Crowned champion jockey on the Flat at the end of last year, the 19-year-old successfully applied to the Turf Club for a jumps licence to allow him to ride at the Festival.
O'Brien, who won the 2000 Guineas and the English and Irish Derbies on Camelot last year, takes the mount on Shield, trained by his father Aidan.
While the young jockey has yet to experience the Mecca of jumps racing, his father is no stranger to the meeting. His successes include the triple Champion Hurdle winner Istabraq.
O'Brien Jnr is hoping for beginner's luck when he gets the leg up on Shield, which got off the mark at Leopardstown just a fortnight after finishing fourth on his debut at Punchestown.
Those performances were just enough to book him a place in the field.
"Obviously he just got in the race at the bottom," he said. "First time out he got tired in very bad ground at Punchestown and we had to run him quite quick to qualify for the race in case he ended up going there.

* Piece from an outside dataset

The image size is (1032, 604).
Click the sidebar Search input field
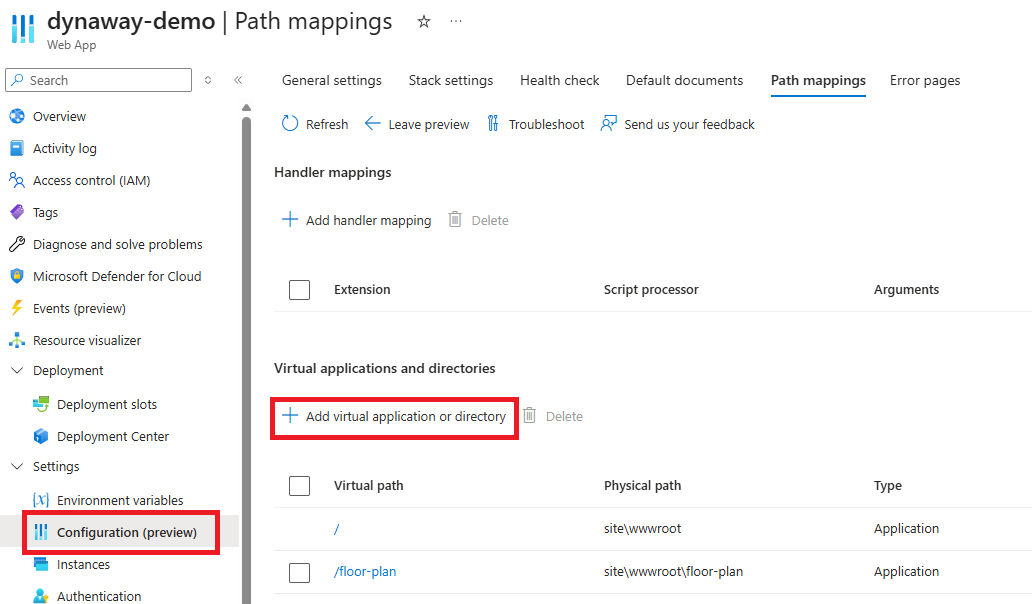(x=105, y=80)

He won nicely in Leopardstown and hopefully he will have come on for the run. I've never actually been to Cheltenham before. It can be a rough race, but I'm looking forward to something different."
Another Flat champion looking to turn over the jumps boys is Britain's No 1, Richard Hughes.

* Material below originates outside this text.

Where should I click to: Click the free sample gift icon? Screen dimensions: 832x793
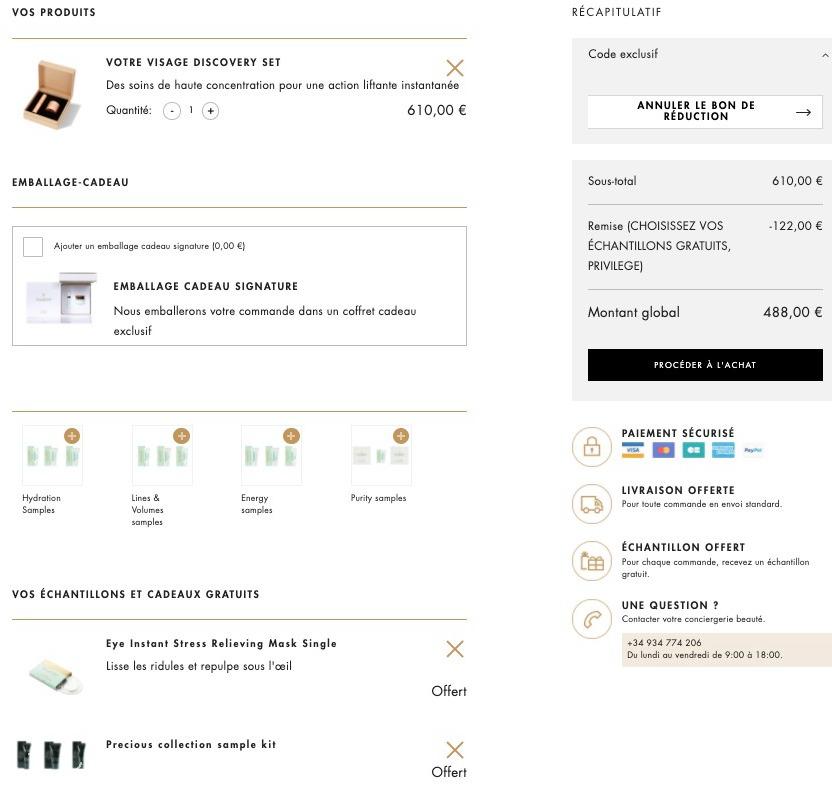592,561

He has ridden at the Festival several times before without success and is hoping to break his duck on two-time winner Sgt Reckless for Mick Channon.

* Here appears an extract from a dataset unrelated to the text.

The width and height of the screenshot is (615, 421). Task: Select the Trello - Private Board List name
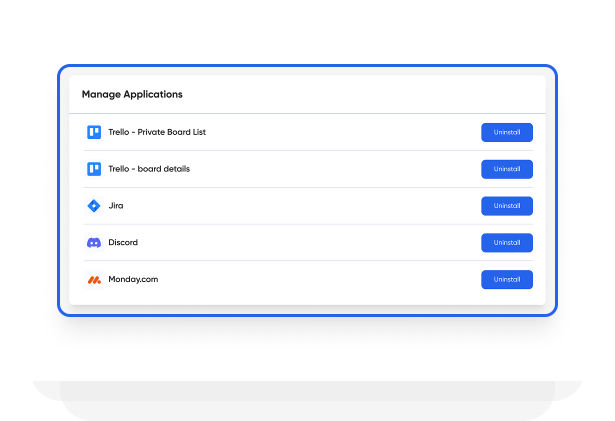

"I hope I've got a good chance. I rode him work and I liked him. He certainly goes there with a chance. It's a rough race and you need luck in running."
Tony McCoy, Britain's 17-times jumps champion, won this race on Liberman in 2003 and this time has the mount on Regal Encore for his boss JP McManus and trainer Anthony Honeyball.
"The horse is fine and we're ready to go," Honeyball said. "I'm really excited. He'll be judged on what he does at Cheltenham and however he runs, we know we've got a nice horse. We think he's got what it needs to be there or thereabouts. We're looking forward to it."
Willie Mullins has his usual strong team as he goes for a remarkable eighth triumph in the Bumper.
"Briar Hill doesn't show me much at home, but he appears to save his best for the track," he said. "Sizing Tennessee and Union Dues have both won their last two and are in good form. They all have form in soft ground."
Andrew Lynch, who rides Sizing Tennessee, said: "He's won two bumpers and he goes well. He's a nice horse, but every horse in the race is fancied. This is my first ride in it."
Nigel Twiston-Davies is hoping there is a good gallop for his runner Pure Science.
"I hope he has a bit of a chance, as long as it's a truly run race," said the Naunton trainer. "The pace was too slow for him last time (fourth at Newbury) and I think he will show he's better than that. He's in good form."
David Pipe has yet to saddle the winner of this race though his father Martin trained Liberman.
The present incumbent at Nicholashayne has three hopefuls in Doctor Harper, Vieux Lion Rouge and The Liquidator, with the trainer believing the latter represents his best chance.
"It probably is difficult to choose between them as none of them have done anything wrong," said Pipe.
"The Liquidator is probably tailor-made for the race and has good form at Cheltenham having finished second in the bumper there in November.
"We've probably got the Irish horses to beat, but all ours deserve to be in the race."